### EXTRAIT
--

Xavier Bertrand vient de vous recevoir. Vous lui avez fait part de votre déception?

Oui. Au regard des contacts que j’ai pu avoir avec Xavier Bertrand, ou avec Jean Castex à l’Élysée [le secrétaire général adjoint de la présidence de la Républiique, spécialiste des questions sociales, NDLR] je pense que la volonté politique existe. Mais bousculer les habitudes et les conservatismes dans les ministères, à la CNAM, dans la profession aussi… est toujours aussi compliqué. Le changement oui, mais pour les autres ! Du coup, ça ne bouge pas. Xavier Bertrand en est conscient d’ailleurs et cela va donner lieu à une initiative de sa part pour secouer le prunier. Ma démarche critique est d’ailleurs analysée de sa part comme un accompagnement possible et pas comme une remise en cause. En décembre, j’avais dit que j’étais confiante mais vigilante. J’avais raison d’être vigilante ! En ne faisant rien, on risque de manquer des opportunités.

--

### DONNÉES FOURNIES
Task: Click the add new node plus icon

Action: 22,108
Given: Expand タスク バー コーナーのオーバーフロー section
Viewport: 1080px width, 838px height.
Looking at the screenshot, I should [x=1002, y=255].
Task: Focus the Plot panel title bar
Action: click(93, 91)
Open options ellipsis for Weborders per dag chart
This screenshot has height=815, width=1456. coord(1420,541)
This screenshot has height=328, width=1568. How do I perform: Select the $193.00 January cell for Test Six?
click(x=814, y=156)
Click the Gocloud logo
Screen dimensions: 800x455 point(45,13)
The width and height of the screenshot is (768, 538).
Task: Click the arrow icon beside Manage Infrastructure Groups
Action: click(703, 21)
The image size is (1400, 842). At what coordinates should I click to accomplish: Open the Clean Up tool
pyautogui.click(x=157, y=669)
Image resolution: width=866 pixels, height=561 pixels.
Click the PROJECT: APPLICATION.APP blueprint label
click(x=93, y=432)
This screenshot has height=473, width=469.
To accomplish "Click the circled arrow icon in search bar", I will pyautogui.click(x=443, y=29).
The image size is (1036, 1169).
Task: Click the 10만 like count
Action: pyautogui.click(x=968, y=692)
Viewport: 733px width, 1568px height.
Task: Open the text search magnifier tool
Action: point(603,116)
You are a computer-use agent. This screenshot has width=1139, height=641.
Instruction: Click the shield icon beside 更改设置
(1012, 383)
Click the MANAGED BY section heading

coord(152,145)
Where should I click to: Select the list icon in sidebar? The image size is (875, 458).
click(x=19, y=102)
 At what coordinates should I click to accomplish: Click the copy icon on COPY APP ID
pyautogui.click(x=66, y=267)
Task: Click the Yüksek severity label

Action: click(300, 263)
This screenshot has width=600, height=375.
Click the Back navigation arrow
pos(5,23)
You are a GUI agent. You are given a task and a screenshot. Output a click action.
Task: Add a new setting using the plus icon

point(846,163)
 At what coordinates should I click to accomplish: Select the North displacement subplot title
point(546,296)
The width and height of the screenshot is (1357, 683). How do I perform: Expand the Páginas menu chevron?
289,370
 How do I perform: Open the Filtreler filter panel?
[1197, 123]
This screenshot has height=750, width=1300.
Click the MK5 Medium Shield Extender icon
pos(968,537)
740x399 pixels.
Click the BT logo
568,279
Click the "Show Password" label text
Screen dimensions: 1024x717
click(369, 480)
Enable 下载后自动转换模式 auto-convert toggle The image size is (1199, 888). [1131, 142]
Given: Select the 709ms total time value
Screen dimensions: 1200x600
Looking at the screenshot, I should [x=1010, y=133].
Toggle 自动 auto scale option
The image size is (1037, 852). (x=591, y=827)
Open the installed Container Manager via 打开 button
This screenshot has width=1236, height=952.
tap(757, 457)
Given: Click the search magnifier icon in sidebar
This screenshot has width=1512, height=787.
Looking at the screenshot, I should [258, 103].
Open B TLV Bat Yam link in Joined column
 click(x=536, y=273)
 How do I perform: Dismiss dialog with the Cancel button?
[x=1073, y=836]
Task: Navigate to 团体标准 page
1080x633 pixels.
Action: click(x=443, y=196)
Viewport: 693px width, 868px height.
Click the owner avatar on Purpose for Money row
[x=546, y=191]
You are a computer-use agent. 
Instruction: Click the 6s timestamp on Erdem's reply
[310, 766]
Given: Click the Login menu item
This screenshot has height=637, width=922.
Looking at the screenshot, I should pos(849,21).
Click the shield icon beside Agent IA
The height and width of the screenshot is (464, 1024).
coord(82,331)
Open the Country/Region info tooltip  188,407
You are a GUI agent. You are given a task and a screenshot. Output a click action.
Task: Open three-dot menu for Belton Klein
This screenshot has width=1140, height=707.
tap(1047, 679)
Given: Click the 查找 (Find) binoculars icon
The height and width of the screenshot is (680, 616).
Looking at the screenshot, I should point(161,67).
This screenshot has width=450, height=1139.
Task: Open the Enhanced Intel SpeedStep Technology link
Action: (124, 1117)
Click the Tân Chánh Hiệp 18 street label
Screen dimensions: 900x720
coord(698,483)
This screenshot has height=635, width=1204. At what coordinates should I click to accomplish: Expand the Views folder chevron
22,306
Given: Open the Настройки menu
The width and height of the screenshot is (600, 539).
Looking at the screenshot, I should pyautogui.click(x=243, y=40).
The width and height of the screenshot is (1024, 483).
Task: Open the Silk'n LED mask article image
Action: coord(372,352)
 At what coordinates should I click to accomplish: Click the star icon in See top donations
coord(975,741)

--

### TÂCHES À RÉALISER
A. D'après l'extrait de l'entretien, quelle position la personne interrogée avait-elle exprimée en décembre ?
B. Indiquez si chacune des affirmations suivantes est conforme à l'extrait de l'entretien, en citant les mots qui permettent de trancher : (i) la personne interrogée estime que la volonté politique existe ; (ii) Xavier Bertrand ne mesure pas la difficulté à faire évoluer les choses ; (iii) Xavier Bertrand considère la démarche critique de la personne interrogée comme une remise en cause.
C. Poursuivez l'extrait de l'entretien avec la personne reçue par Xavier Bertrand à partir de la dernière phrase.
Les items présentés ci-dessus constituent un matériau indépendant de l'extrait.

### RÉSULTATS ORDONNÉS
A. Elle avait dit être confiante mais vigilante.

B.
(i) Oui : « je pense que la volonté politique existe ».
(ii) Non : « Xavier Bertrand en est conscient d’ailleurs ».
(iii) Non : « comme un accompagnement possible et pas comme une remise en cause ».

C.
Lesquelles ?

La formation initiale d’abord : plus on attend, plus on engrange des retards. Je trouve irresponsable que certaines dispositions ne soient pas prises. Par exemple, dès la rentrée prochaine, il faudrait que les stages hors des CHU, dans des hôpitaux de proximité qui tournent bien, en capacité d’accueillir des étudiants, soient instaurés. À l’internat, on devrait avoir des stages enfin adaptés à l’exercice de médecine générale. Ce n’est pas fait. Autre exemple : je proposais dans mon rapport une mesure originale, le fonds de garantie. L’idée était de donner la garantie à des médecins proches de la retraite, prêts à s’engager dans des projets de regroupement, avec investissements immobiliers, de pouvoir récupérer leurs fonds quelques années plus tard, au moment du départ. Rien n’a bougé ! Pourtant, ça donnerait une perspective intéressante à de très nombreux médecins pour faciliter les cessions de clientèle. Autre exemple : les systèmes d’information. On bricole. On n’a pas lancé le grand plan numérique en santé indispensable. Quant à la simplification promise, elle n’est pas au rendez-vous. Sur la protection sociale des médecins, c’est pareil.

Xavier Bertrand va-t-il changer de braquet?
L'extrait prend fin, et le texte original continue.